Join us for a fun-filled afternoon – FREE JAZZ Concert with Paul Yonemura and Friends.
Option. Order Delica’s Japanese Bento Lunch & tea available by Pre-orders only ($20) Free Seating available indoors.
In tribute to the 100/442/MIS Nisei Veterans and to honor their Legacy for Peace and Reconciliation, NJAHS is proud to present WE ARE ALL AMERICANS!
with Paul Yonemura and FRIENDS, a five member Jazz ensemble for an hour long FREE concert at the MIS Historic Learning Center, Crissy Field west, Presidio of San Francisco.
Musician-composer Paul Yonemura celebrates and honors his mentor band leader, the late George Yoshida, a former MIS Nisei soldier, and acknowledges his MIS father the late Mas Yonemura with this Pre-Veterans Day JAZZ Concert at this historic site*.
Funded in part by the GRANTS for the ARTS and the K/T Foundation, members and supporters of NJAHS.
- BLDG 640 HISTORIC SIGNIFICANCE. Located at the historic site of the first US Army language school which secretly trained Japanese American soldiers in Japanese military intelligence at the start of World War II, the Military Intelligence Service Historic Learning Center, Building 640 in the Presidio of San Francisco honors and commemorates the legacy of the Japanese American Soldiers who served as military intelligence linguists during WWII in the Pacific.

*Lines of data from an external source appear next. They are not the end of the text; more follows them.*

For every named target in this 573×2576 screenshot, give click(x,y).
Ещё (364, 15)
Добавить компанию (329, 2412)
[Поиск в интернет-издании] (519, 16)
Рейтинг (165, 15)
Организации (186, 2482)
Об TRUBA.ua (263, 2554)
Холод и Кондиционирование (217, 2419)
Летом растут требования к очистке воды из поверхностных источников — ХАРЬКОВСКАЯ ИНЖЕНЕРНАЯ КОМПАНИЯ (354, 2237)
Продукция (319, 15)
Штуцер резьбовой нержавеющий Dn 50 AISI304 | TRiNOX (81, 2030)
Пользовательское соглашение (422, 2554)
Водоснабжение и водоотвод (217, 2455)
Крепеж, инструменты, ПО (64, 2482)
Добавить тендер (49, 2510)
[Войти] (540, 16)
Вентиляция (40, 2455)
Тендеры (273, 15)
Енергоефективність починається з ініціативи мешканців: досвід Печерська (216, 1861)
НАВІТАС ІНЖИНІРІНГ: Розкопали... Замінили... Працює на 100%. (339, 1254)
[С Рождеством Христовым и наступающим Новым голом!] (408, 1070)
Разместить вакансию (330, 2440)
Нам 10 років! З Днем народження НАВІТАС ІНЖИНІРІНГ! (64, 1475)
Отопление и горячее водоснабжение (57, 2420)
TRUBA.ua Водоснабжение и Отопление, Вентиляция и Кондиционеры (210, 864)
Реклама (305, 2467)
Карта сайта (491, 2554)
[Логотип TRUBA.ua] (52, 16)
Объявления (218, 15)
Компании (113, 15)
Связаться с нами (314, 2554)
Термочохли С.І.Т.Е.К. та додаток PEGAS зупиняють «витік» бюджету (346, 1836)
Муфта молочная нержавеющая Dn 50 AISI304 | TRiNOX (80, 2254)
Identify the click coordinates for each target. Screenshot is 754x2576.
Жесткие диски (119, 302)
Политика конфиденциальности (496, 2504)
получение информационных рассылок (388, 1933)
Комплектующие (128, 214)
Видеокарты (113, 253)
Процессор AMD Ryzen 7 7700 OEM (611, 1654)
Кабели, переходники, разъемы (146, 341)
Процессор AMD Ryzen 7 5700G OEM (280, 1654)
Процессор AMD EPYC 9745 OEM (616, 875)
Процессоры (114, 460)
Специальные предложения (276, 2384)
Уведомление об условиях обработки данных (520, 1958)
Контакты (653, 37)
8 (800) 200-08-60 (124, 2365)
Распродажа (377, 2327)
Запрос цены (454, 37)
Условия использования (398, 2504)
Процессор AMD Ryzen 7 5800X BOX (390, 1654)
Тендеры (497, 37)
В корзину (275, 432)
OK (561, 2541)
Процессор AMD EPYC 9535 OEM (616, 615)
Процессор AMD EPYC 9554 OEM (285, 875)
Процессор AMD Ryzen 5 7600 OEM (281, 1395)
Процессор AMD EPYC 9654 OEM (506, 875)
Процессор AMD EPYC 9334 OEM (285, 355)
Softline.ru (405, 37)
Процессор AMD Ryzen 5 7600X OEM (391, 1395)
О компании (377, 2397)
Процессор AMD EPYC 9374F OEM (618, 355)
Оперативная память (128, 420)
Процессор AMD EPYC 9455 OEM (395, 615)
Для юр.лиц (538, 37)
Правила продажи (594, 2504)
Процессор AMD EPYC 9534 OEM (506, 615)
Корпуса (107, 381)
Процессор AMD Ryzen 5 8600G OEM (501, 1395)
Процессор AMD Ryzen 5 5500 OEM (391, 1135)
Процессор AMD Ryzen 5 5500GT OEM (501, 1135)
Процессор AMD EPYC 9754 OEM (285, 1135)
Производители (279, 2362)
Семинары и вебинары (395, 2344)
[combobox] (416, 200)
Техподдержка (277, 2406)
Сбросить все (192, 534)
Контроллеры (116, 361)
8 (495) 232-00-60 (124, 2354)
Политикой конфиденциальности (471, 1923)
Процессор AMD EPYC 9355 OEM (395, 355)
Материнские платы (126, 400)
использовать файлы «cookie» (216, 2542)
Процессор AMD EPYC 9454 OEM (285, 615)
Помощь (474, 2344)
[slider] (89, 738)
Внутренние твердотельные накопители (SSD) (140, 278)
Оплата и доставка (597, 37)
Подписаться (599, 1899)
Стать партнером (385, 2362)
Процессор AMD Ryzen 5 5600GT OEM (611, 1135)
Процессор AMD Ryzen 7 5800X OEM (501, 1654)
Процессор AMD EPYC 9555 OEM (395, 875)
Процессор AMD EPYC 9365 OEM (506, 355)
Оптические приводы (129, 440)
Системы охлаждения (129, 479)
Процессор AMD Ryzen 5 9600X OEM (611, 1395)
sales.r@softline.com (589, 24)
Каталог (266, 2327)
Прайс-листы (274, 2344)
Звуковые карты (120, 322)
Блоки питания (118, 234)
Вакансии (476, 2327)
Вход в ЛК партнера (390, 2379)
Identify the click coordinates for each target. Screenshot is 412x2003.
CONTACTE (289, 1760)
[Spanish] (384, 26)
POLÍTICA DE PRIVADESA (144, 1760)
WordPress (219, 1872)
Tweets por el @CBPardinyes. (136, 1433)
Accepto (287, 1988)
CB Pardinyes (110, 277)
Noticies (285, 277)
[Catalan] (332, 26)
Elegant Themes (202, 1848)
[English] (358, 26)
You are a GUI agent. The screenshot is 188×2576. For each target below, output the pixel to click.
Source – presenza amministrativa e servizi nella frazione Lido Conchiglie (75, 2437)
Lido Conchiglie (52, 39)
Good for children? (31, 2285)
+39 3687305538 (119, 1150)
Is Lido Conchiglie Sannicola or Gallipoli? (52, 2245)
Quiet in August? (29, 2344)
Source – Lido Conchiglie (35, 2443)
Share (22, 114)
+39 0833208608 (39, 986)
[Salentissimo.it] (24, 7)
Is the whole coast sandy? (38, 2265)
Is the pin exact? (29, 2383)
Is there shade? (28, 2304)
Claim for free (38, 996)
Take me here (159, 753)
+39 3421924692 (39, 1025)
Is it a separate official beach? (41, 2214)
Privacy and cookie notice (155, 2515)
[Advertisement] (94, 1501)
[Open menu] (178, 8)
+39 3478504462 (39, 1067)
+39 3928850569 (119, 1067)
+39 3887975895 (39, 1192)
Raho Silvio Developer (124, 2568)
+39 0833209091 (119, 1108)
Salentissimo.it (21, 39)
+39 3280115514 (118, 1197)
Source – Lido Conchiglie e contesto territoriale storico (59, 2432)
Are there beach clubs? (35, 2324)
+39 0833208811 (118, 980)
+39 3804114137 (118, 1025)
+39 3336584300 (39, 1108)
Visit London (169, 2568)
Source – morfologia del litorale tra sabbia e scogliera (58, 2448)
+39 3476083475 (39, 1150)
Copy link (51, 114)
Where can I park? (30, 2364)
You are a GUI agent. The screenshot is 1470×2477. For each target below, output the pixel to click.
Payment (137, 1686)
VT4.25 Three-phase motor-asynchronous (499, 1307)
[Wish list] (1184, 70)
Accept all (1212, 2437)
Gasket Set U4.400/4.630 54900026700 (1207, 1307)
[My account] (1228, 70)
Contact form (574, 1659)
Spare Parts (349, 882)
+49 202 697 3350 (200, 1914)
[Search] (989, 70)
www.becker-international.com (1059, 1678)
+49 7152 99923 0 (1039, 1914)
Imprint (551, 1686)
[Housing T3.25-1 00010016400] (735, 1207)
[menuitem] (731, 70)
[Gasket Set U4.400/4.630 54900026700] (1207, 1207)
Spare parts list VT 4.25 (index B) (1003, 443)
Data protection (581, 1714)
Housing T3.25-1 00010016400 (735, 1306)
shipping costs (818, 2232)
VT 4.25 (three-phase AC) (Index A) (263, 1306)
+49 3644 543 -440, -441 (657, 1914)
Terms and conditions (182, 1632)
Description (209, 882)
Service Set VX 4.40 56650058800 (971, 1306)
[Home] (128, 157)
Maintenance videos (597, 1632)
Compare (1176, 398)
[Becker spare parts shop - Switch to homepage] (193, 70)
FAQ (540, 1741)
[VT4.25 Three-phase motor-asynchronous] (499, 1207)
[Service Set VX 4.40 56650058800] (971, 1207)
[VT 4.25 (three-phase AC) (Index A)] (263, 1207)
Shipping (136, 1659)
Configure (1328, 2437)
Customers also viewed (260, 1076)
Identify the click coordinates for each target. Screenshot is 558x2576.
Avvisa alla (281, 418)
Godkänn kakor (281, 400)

The National Japanese American Historical Society together with The Presidio Trust, and the Golden Gate National Recreation Area ensure that the courage, sacrifice, and patriotism of these veterans are remembered by future generations.
The history of these linguists is rooted in secrecy. The Army Language School, founded on November 1, 1941, one month prior to the attack on Pearl Harbor. Some fifty-eight second-generation Japanese Americans, or Nisei, along with two Caucasian soldiers, were trained as military interpreters in an abandoned airplane hangar on Crissy Field. Despite austere conditions, the program produced about 6,000 graduates. The Nisei’s specialized knowledge of Japanese culture and language gave American forces a tactical and strategic advantage, and their work helped lay the foundation for a democratic Japan after the war.
Ironically, in 1942, the Nisei soldiers and the school was moved to Camp Savage, Minnesota, and later to Fort Snelling, MN while their families among the 120,000 Japanese American were excluded from their homes on the West Coast and eventually incarcerated in American concentration camps.
- In 2000, the MIS was awarded the Presidential Unit Citation for their meritorious service, In 2012, the veterans of the MIS along with the famed100th Battalion and 442nd Regimental Combat Team were honored with a Congressional Gold Medal.